According to Business Insider, the group - organized by a coalition of activist groups including New York Communities for Change, a homeless advocacy organization, and News Guild (CWA) marched throughout the ultra-wealthy vacation town. Stops included the homes of several billionaires, including investor Daniel Loeb, real-estate developer Steven Roth and Hudson Yards developer Steven Ross - all Cuomo donors, according to the report (citing The Guardian).
Thank you @JabariBrisport for coming to to the Hamptons with us to pay a visit to Dan Loeb, the Cuomo donor and billionaire who has used his billions to attempt to privatize our Public Schools. #MakeBillionairesPay pic.twitter.com/rRGcu4jroc— New York Communities for Change (@nychange) July 30, 2020
The protesters were joined by State Senatorial candidate Jabari Brisport, who said outside of Loeb's East Hampton mansion "If there is one thing that makes me more mad than billionaires, it's billionaires like Dan Loeb that push and advocate for charter schools," adding "I'm sick of the attacks on our public school children, and I'm sick of people like this donating to Andrew Cuomo so he can sit there in Albany twiddling his thumbs about how to deal with this budget deficit."
The economic crisis brought on by the coronavirus crisis has strengthened calls for a wealth tax, especially in New York, where Rep. Alexandria Ocasio-Cortex has proposed a special state tax on the ultrawealthy. The proposal has the support of at least 83 ultrawealthy people, including Ben & Jerry's cofounder Jerry Greenfield and Disney heiress Abigail Disney, who penned an open letter arguing that such a tax would "ensure we adequately fund our health systems, schools, and security ... immediately. Substantially. Permanently."
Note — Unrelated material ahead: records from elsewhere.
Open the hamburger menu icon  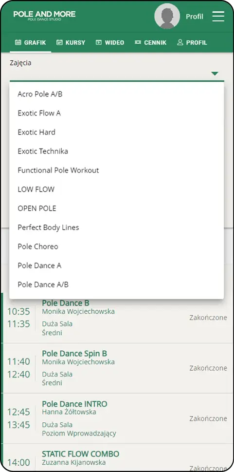218,16
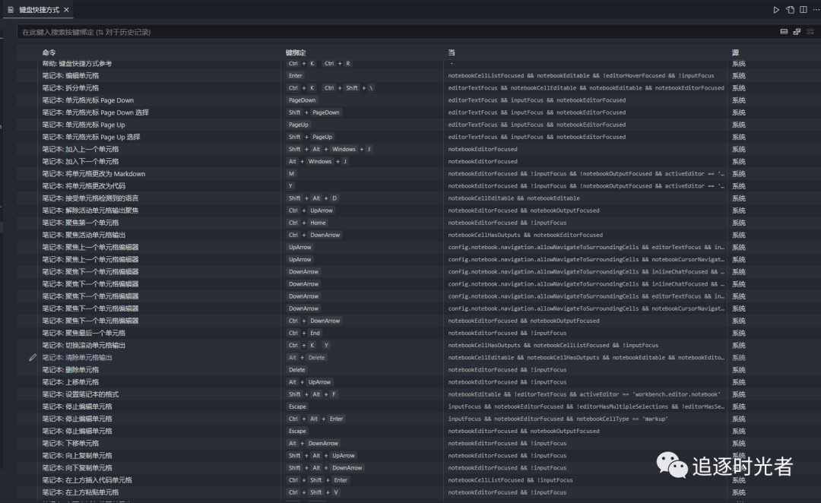The width and height of the screenshot is (821, 503).
Task: Toggle sort by precedence icon
Action: pyautogui.click(x=797, y=32)
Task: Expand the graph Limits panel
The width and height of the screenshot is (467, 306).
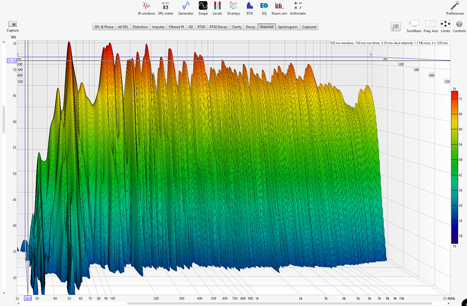Action: 445,25
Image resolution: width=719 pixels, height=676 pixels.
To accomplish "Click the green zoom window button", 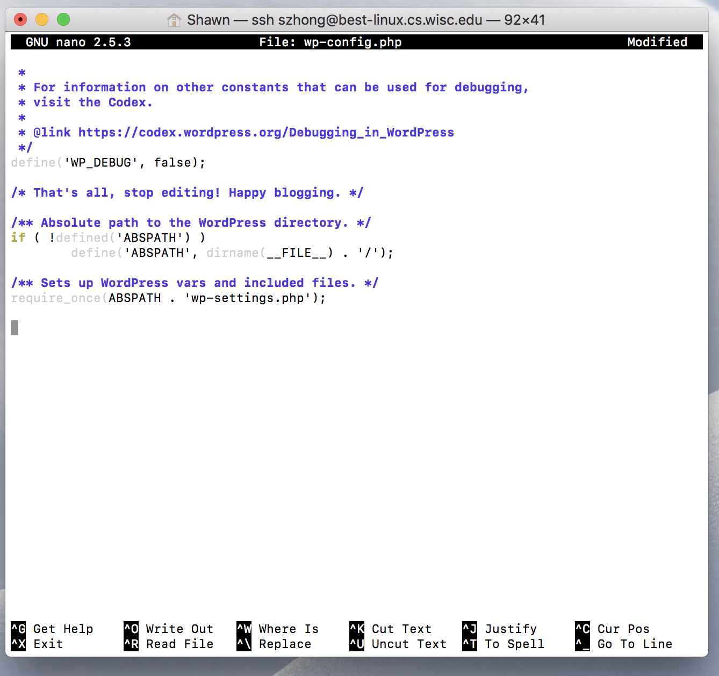I will (x=63, y=20).
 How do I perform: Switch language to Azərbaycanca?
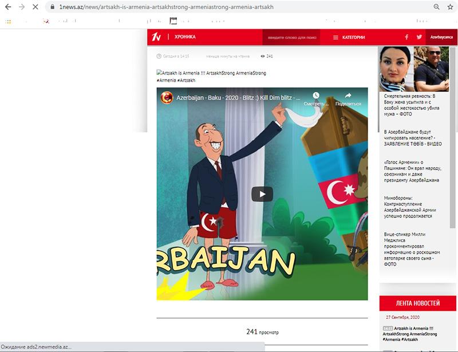(x=441, y=37)
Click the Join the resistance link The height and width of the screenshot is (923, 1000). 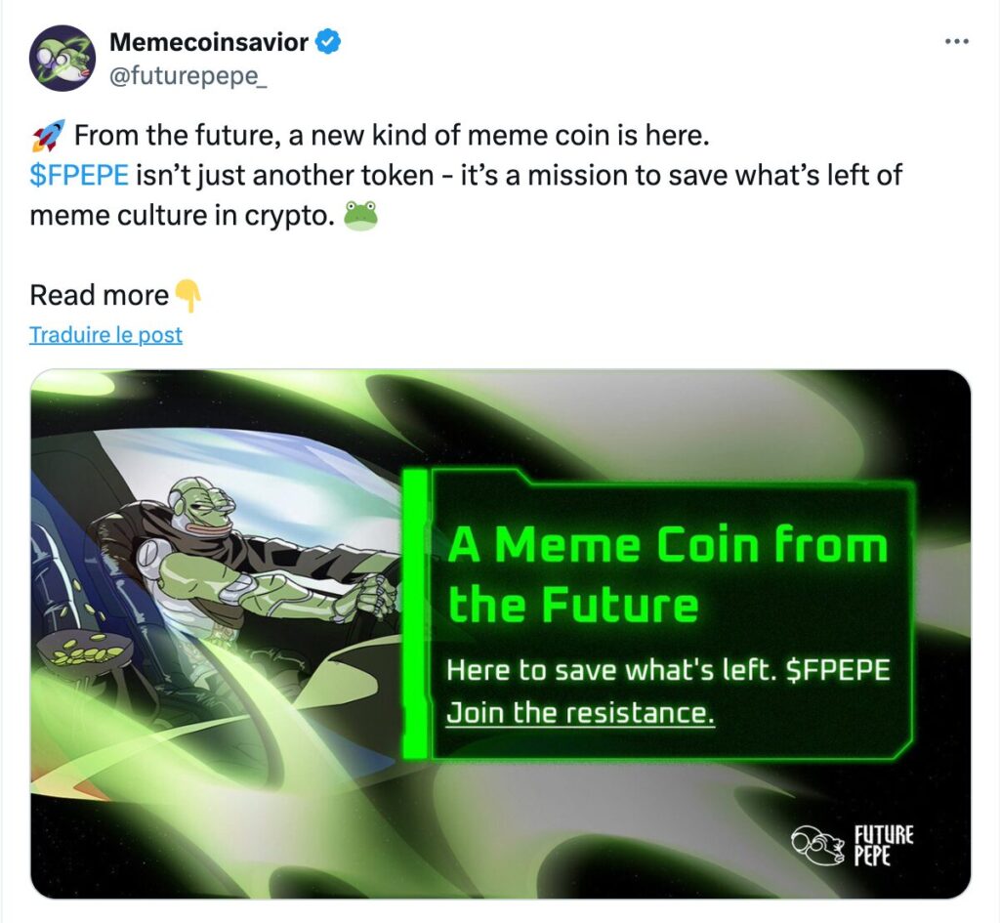click(580, 712)
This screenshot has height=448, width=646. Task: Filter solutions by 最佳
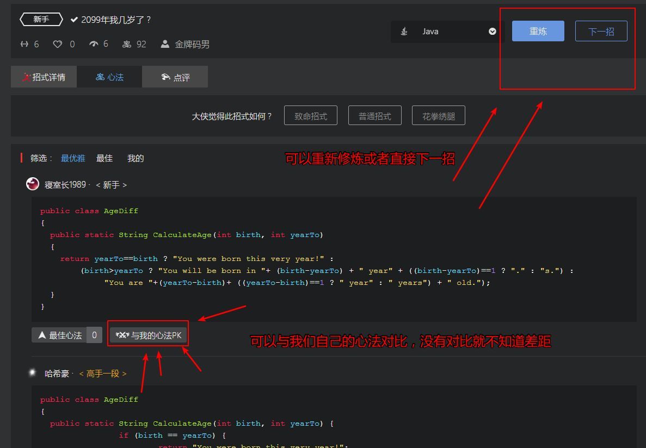104,158
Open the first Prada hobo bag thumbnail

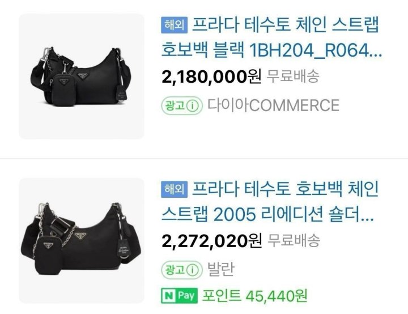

Cuomo shot down the idea, saying that it would drive New York's 118 billionaires out of state. At the same time, the governor announced cuts to state funding for schools, public housing, and hospitals amid a budget crisis brought on by the coronavirus crisis, sparking protests. Thursday's march was the second protest in the Hamptons featuring pitchforks this month. The pitchforks used in the July 1 event were plastic ones purchased from a Halloween store, Patch reported at the time. -Business Insider
Later in the march, protesters began beating drums and chanting "Oh the rent is too damn high," a phrase coined by former New York mayoral candidate Jimmy McMillan over a decade ago.
"The governor has a choice: He can either cut funding from students, nurses, seniors, and working families who keep our city running — or he can tax the rich," said event organizer Alicé Nascimento, who serves as the Director of Policy & Research at New York Communities for Change. "And he keeps choosing cuts over taxes — because he'd rather protect his wealthy billionaire donors than protect working New Yorkers."